Most important, he has the right credentials — he is the son of old revolutionary Bo Yibo, still a venerated name in Liaoning province in the northeast of China and elsewhere.
One would tend to think things should be going fine for Bo in New China’s march on the reform road. But they are not. And thereby hangs a different tale of China’s economic reforms — very different from the story that emerged from Jiang Zemin’s report card on reformist successes over the past 13 years.
Hours after Jiang’s speech, when Bo and other delegates from Liaoning sat to discuss the report in a chandeliered room on the second floor of the Great Hall of the People, they could barely hide their worries.
After the customary thanksgiving on Jiang’s speech, they held the mirror up to their wounds. And this in the presence of journalists — since the last congress, the CPC has opened some of the group discussions to the media.
The Liaoning discussion drew the largest number of mediapersons among five different conclaves in different rooms at the same time. The reason: for both the Chinese party and government, as well as foreign observers, Liaoning has recently been the most crucial test for China’s toughest new generation of reforms and their most severe pains.
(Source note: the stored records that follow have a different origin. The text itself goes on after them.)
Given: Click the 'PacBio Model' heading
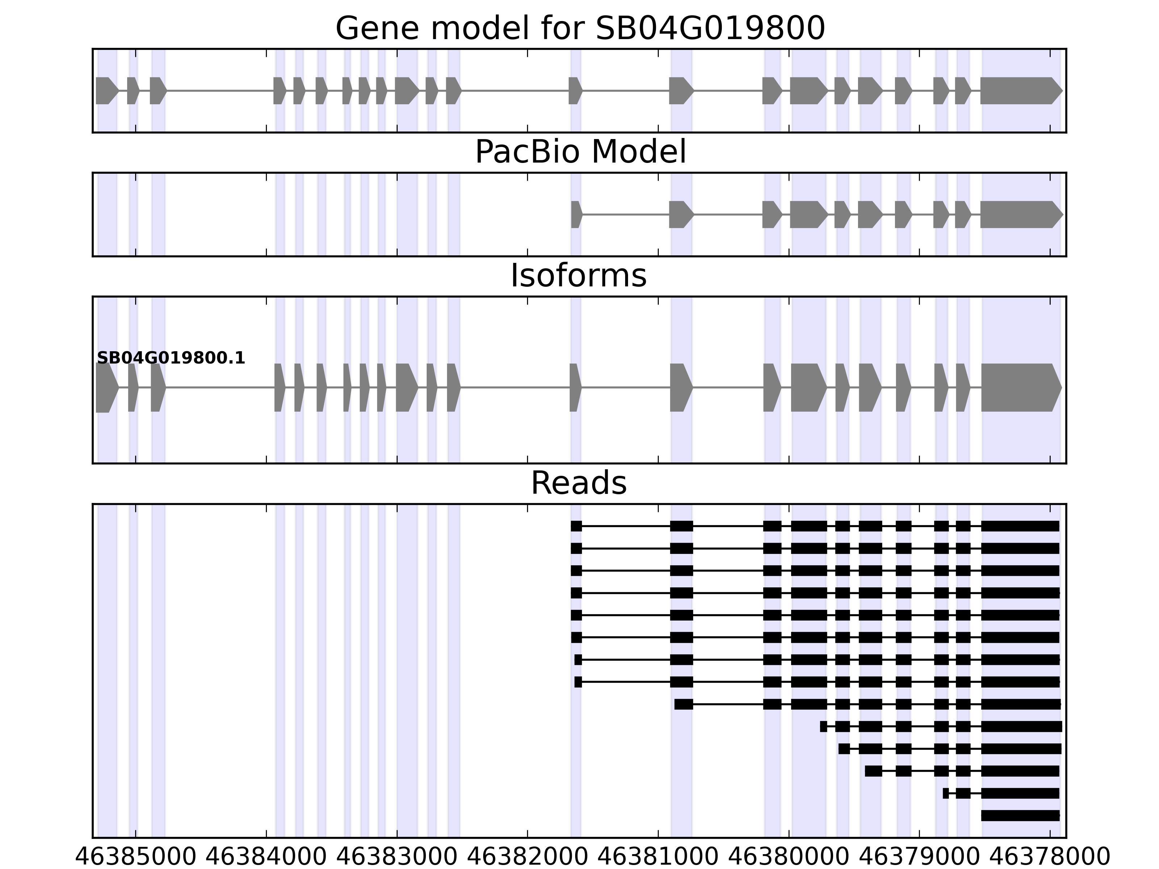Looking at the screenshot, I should (x=580, y=152).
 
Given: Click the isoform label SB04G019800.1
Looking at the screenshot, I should (x=171, y=358).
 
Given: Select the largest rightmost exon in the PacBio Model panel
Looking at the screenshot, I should (x=1019, y=214).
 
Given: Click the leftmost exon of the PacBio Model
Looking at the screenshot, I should (x=576, y=214).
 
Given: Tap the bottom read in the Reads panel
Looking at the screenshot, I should (x=1020, y=815).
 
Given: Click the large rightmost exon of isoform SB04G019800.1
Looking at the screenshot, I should (x=1019, y=388).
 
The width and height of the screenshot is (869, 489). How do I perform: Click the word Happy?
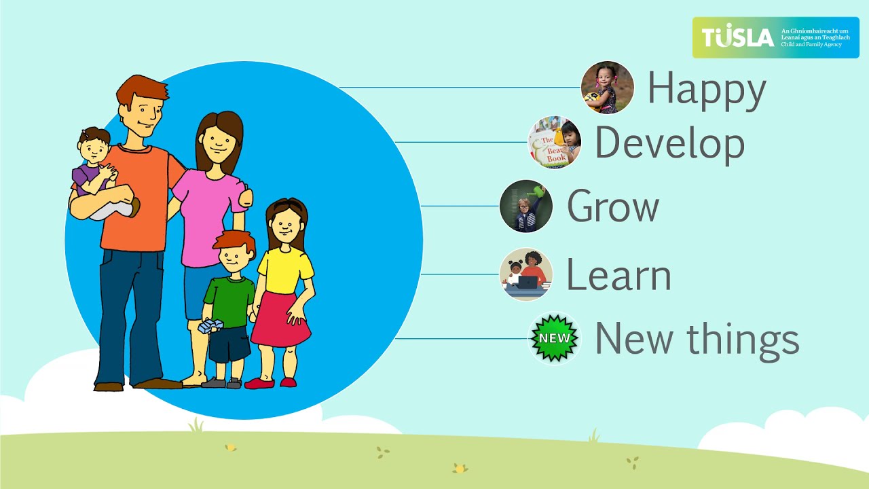706,90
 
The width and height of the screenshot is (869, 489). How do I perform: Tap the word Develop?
669,144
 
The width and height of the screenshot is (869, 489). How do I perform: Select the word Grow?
612,206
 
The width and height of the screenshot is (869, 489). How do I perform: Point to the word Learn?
618,275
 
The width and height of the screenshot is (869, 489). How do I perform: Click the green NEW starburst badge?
555,338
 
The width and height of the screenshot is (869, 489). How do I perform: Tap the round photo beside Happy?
607,88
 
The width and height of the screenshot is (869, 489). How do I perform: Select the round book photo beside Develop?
555,143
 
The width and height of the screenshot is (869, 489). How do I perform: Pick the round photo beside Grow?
526,206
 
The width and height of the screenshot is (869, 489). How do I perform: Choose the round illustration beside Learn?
526,274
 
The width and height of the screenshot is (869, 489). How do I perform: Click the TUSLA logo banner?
775,37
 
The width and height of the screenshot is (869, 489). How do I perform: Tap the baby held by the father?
98,173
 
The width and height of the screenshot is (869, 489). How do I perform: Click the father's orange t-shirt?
136,204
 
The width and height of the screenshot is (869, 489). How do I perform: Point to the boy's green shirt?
229,299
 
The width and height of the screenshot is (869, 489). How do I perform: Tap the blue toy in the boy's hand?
210,327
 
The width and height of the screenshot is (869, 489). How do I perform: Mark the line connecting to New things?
462,338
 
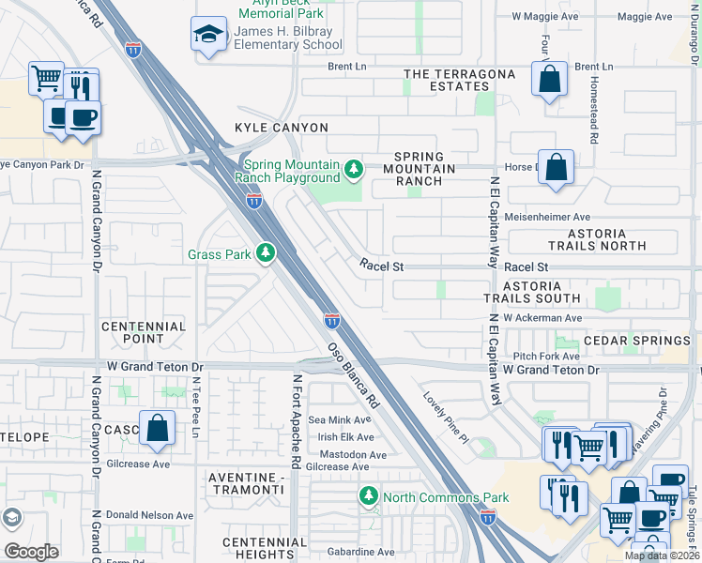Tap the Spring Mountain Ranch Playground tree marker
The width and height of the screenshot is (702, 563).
pyautogui.click(x=353, y=169)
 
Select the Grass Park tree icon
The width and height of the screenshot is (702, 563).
pyautogui.click(x=266, y=252)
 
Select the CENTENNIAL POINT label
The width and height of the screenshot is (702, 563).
pyautogui.click(x=144, y=332)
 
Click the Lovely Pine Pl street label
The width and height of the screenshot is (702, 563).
pyautogui.click(x=444, y=418)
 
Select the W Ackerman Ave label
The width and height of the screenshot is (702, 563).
pyautogui.click(x=542, y=319)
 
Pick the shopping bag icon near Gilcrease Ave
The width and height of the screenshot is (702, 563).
pyautogui.click(x=158, y=428)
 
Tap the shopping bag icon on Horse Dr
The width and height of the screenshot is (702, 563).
pyautogui.click(x=557, y=169)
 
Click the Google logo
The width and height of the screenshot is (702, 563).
pyautogui.click(x=31, y=551)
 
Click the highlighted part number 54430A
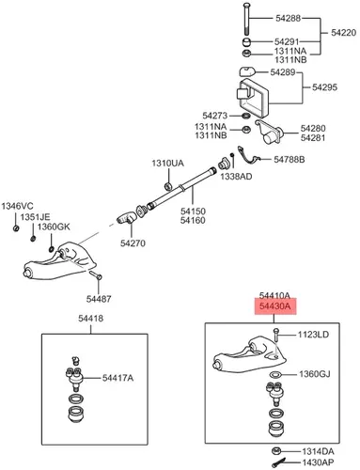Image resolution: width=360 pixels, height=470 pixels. pos(274,306)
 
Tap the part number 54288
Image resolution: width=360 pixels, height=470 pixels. pos(288,18)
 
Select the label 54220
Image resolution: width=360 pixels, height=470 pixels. pos(343,33)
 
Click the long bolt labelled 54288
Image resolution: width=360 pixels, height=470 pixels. pos(246,19)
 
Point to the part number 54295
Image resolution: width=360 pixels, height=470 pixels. pos(324,87)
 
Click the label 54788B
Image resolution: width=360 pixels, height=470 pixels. pos(289,160)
The leaders couldn’t push them under the carpet any more.
No other than one of Bo’s deputy governors, Zhang Xing Xiang, gave it in a capsule: “Liaoning has the country’s largest number of state-owned (and sick) industries, the largest numbers of laid-off workers and the largest number of retired (read “fired”) workers.”
The message from communist China to Calcutta’s reform-wary Marxist government which hasn’t been able to close even one of the 64 loss-making public sector units that add to Asim Dasgupta’s messy finances: in state-owned units in Liaoning alone, 489,000 jobs have been cut in just one-and-a-half years!
It is at Anshan city in the province where China’s showpiece steel unit — Anshan Iron and Steel Group Corporation — is located. Since 1998, 11,000 of the massive workforce of 139,000 have been “re-employed” (read “sacked”). Many more thousands are bracing to face the axe.
It is much the same story for Liaoning’s textile workers. “Liaoning may be an extreme case,” says a foreign diplomat, “but it’s happening everywhere. The textile ministry in Beijing had 500 employees two years. Today, the ministry barely exists in the form of a council with just 20 staffers.”
In steel, the countrywide picture is that 103 small steel units were closed down over a year, rendering 129,000 workers jobless. And the government itself announced this last April.
No wonder Liaoning has become a hotbed of protests by fired labourers. Only last week, several thousand sacked metal and textile workers demonstrated outside the office of the Liaoyang city government, sending out a signal to the leaders on the eve of the party congress.
“But those who predict that Liaoning will start the beginning of the end of either the party or the reforms is totally wrong,” says an analyst at the China Academy of Social Sciences. According to him, the critics are “deliberately” suppressing the fact that the reforms are opening up new roads to jobs, as they are downing the shutters on old and sick units.
Bo Xilai could, therefore, relieve the picture of gloom, at least partly, when he told the group meeting that the province had attracted investment worth $3.5 billion last year alone. This should give the macro picture of the country’s total new investment, from other countries, overseas Chinese and the new capitalists at home.
There is thus little hope of the reforms being stranded at Liaoning or elsewhere. As for the protests, the party bosses are sure they can take care of them.